When some, or all, of the variables are integers (whole numbers) – for example, numbers of people, cities, or engineering parts – the problem can be more difficult to solve than one with no integers.
Constraints specify limits on resources, which must be followed for the solution to be valid. Decision variables are values that can be adjusted to find the best solution that satisfies the constraints.
Maximize profit (or revenue) for the manufacture of cake, given that there is a maximum amount of ingredients available, and a specified minimum amount of different ingredients to be used, in order to improve the flavor.
In this example:
- The optimization objective is to maximize profit or revenue.
- The constraints are that a certain minimum amount of different ingredients must be used, but there is also a maximum amount available of each.
- The decision variable is the amount of each ingredient to use. This amount can be varied to maximize the profit (or revenue), as long as the constraints are satisfied.
Global Maximum, versus Local Maximum
While a local maximum is the best answer in a certain range of values, a global maximum is the best of all possible answers.
Finding the global maximum (over all possible values) might take too much time, or too many resources, or the maximum might not satisfy the constraints. If this happens, the local maximum is found, with all constraints satisfied.
Your business sells to people in a certain geographical area. You want to set an appropriate price, which will maximize your profit, but which your customers also find acceptable. You think that people in a different part of the country will probably be willing to pay more, so your profits might be higher there – but for a variety of reasons, you don’t want to take your business there. Perhaps costs are too high, or the logistics of shipping there are too difficult. Therefore, instead of seeking a global maximum for your profit (over all possible values), you are happy to find the maximum within the region where you are comfortable selling.
Linear programming (LP), also called linear optimization, seeks to achieve the best outcome (such as maximum profit or minimum cost) in a model whose requirements are represented by linear relationships.
The following is an example of a linear constraint.

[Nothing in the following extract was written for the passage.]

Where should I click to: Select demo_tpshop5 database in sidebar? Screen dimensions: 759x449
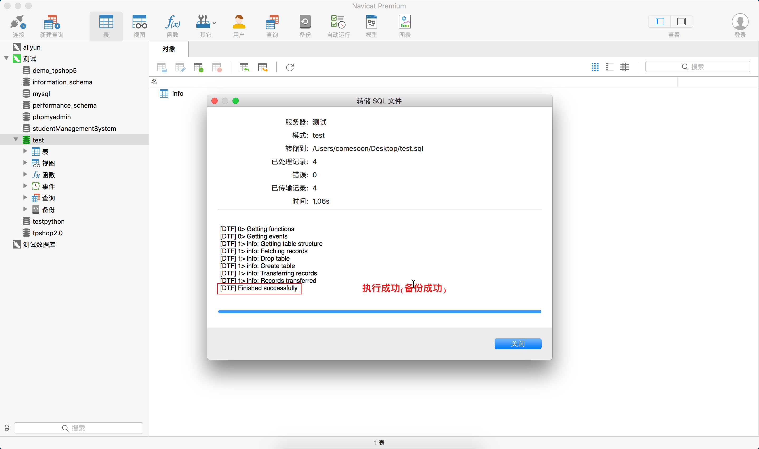pos(54,70)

Suppose that you have a bakery, which bakes different kinds of pies. The cost of each pie depends on the cost of each ingredient, and the amount of each ingredient that is included in each pie. For example:
Apple Pie – Ingredients: Flour (225g), Butter (140g), Apples (3), Egg (1)
Let us call the cost of an apple pie CA, and let a gram of each ingredient be represented by the first letter of its name. Then we have a cost equation:
CA = 225F + 140B + 3A + E
The constraints might be a restriction on the amount of an ingredient available – for instance, you might only have a limited amount of flour and butter, and a limited number of apples. So these constraints might be represented as:
F ≤ 100,000
B ≤ 100,000
A ≤ 10,000
On the other hand, while the number of eggs might be limited in the same way, you might have a constraint to use a minimum number of eggs – perhaps you have a discounted deal with a local supplier. So the constraint on eggs might take the form:
100 ≤ E ≤ 500
Optimization can involve finding either the maximum value (for profit, for example), or minimum value (for cost, for example) for a given scenario. The optimization solution might require you to set a particular price, or produce a specific number of items. The solution can be constrained, depending on factors such as lack of resources, or a requirement to use a certain minimum number of items. Any solution that finds the optimal value must satisfy these constraints, if it is to be usable.